> **What to produce**:
Write down exactly what lies from the line containing "The image size is (693, 1500)." to the end of the records, inclusive, and omit the pictures.

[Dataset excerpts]
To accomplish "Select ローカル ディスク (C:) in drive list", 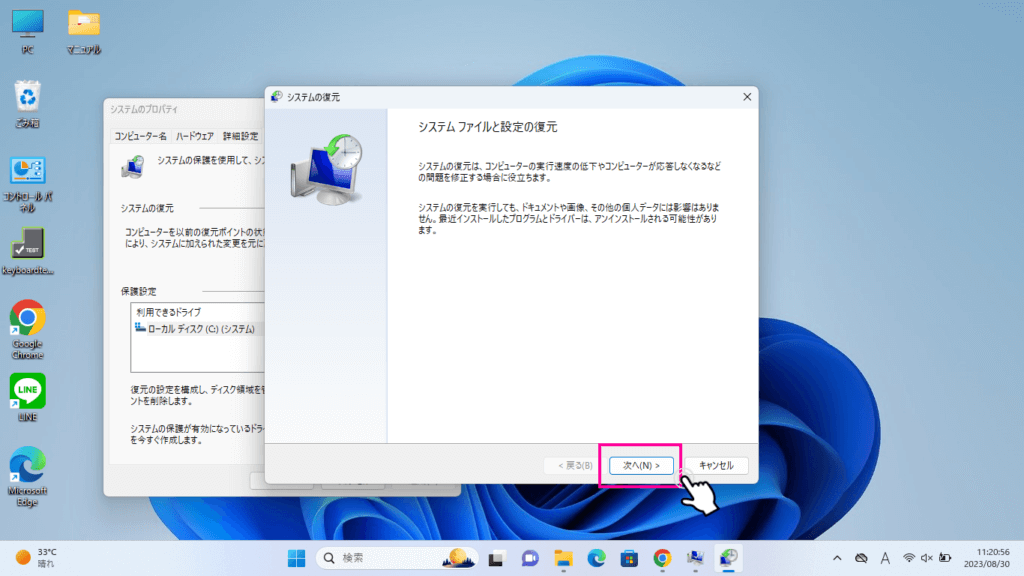I will pos(194,329).
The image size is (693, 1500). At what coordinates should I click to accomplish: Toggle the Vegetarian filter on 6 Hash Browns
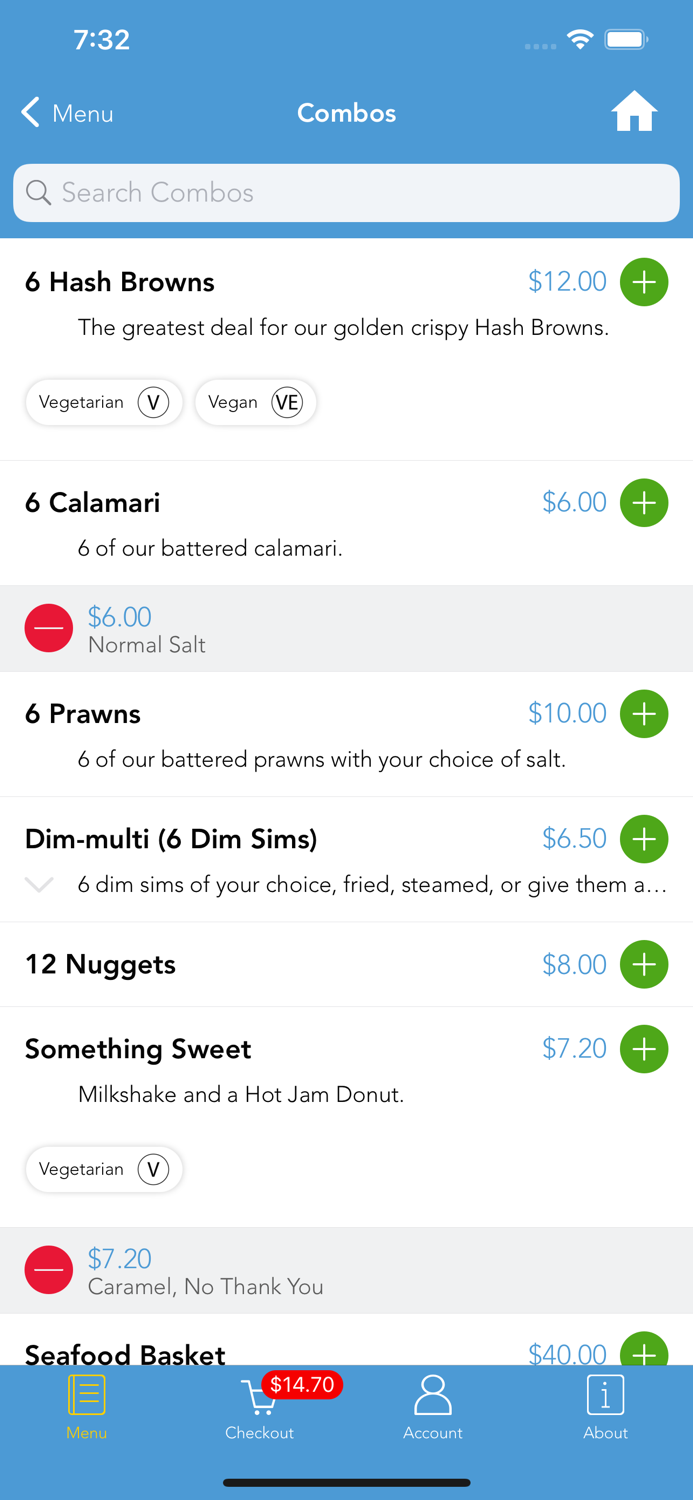(103, 402)
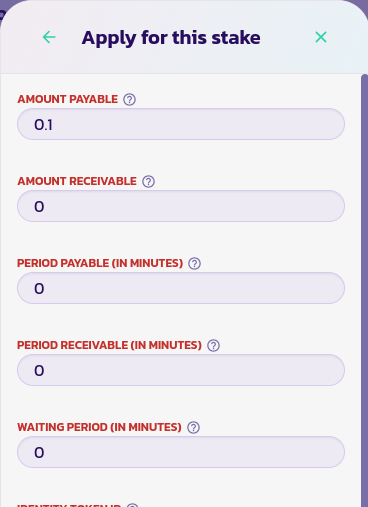Viewport: 368px width, 507px height.
Task: Click the AMOUNT RECEIVABLE label text
Action: coord(77,181)
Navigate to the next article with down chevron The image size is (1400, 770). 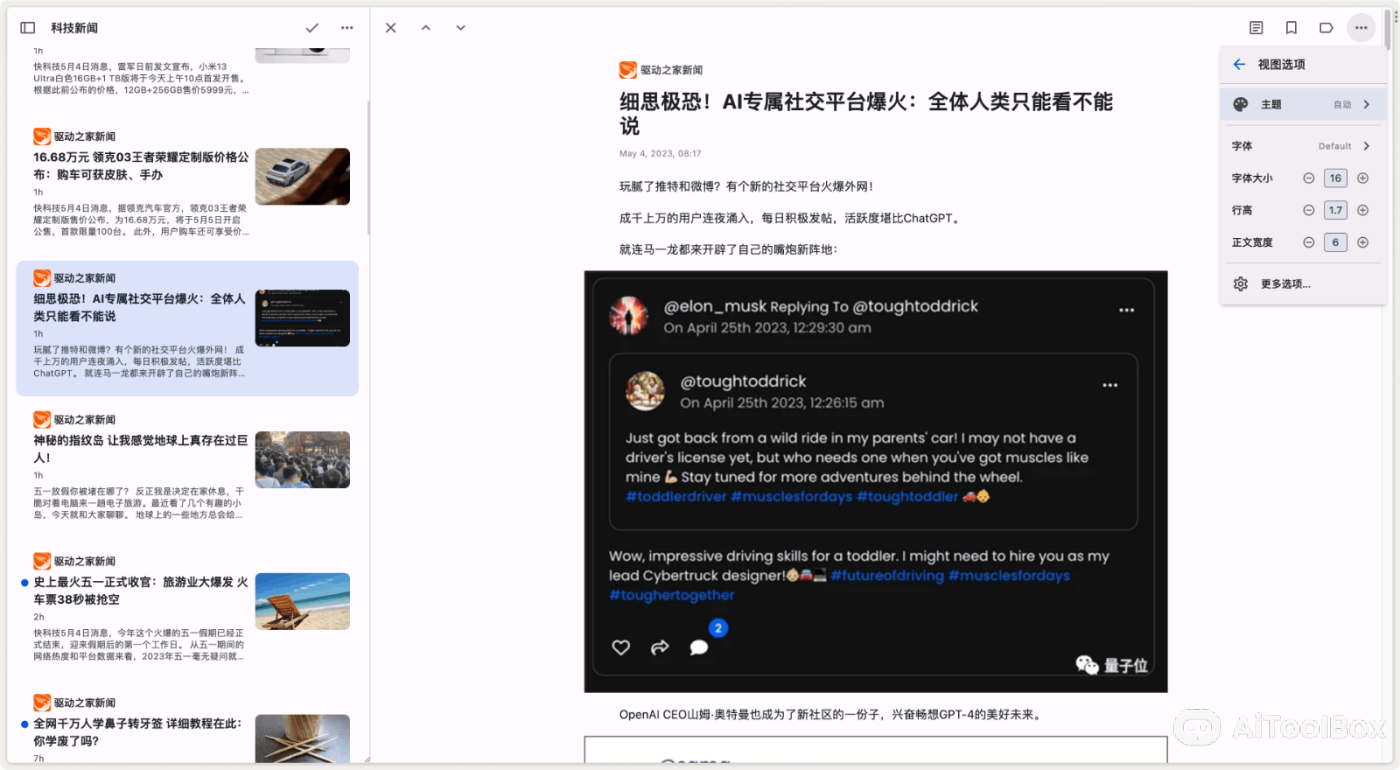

> **Final answer**:
The image size is (693, 1500). At what coordinates should I click to accomplish: Toggle the Vegetarian filter on 6 Hash Browns
(103, 402)
Viewport: 368px width, 507px height.
Task: Click the AMOUNT RECEIVABLE label text
Action: coord(77,181)
Navigate to the next article with down chevron The image size is (1400, 770). 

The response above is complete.